Please decide whether each statement below agrees with the text on Yasel Antuna: 1. The Nationals signed Antuna on July 2, 2016. 2. Antuna had Tommy John surgery in August 2019. 3. MLB Pipeline ranked Antuna as the Nationals' eighth-best prospect. Answer yes or no for each and quote the words of the text that decide it.

------ TEXT ------

- Shortstop / Third baseman
- Born: October 26, 1999 (age 26) Peravia, Dominican Republic
- Bats: SwitchThrows: Right

= Yasel Antuna =

Dominican baseball player (born 1999)

Yasel Eneudy Antuna (born October 26, 1999) is a Dominican former professional baseball infielder.

==Career==
The Washington Nationals signed Antuna to a minor league contract as an amateur free agent out of the Dominican Republic on July 2, 2016. They gave Antuna a $3.9 million ($5.4 million after inflation) signing bonus, the largest they had ever awarded an international free agent by $2.4 million to that point. Antuna was described by scouts at the time as a potential five-tool player who profiled as a future everyday shortstop in the major leagues.

Antuna debuted professionally in the Gulf Coast League with the GCL Nationals in 2017, appearing in games at shortstop and third base. He played in both games of a double-header on July 23, 2017, in which the GCL Nationals no-hit the GCL Marlins in both seven-inning games, committing a throwing error in the second game that accounted for one of the Marlins' two baserunners in the contest. Midseason rankings that month by MLB Pipeline ranked Antuna as the Nationals' eighth-best prospect. Antuna finished his 2017 season with a .301 batting average in the Gulf Coast League, playing mostly shortstop with several appearances at third base as well.

In August 2018, Antuna underwent season-ending Tommy John surgery. Antuna appeared in three games for the GCL Nationals late in the 2019 season, after which Baseball America ranked him as the Nationals' ninth-best prospect. Antuna was a non-roster invitee to the Nationals' 60-man player pool for the 2020 season, which was affected by the COVID-19 pandemic. On November 20, 2020, the Nationals added Antuna to their 40-man roster to protect him from the Rule 5 draft.

------ INFORMATION SUPPLIED ------

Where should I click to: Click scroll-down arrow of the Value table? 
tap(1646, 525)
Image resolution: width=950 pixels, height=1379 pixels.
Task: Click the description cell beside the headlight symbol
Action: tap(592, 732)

------

### ANSWER FOR THE TASK
1. Yes: "The Washington Nationals signed Antuna to a minor league contract as an amateur free agent out of the Dominican Republic on July 2, 2016."
2. No: "In August 2018, Antuna underwent season-ending Tommy John surgery."
3. Yes: "Midseason rankings that month by MLB Pipeline ranked Antuna as the Nationals' eighth-best prospect."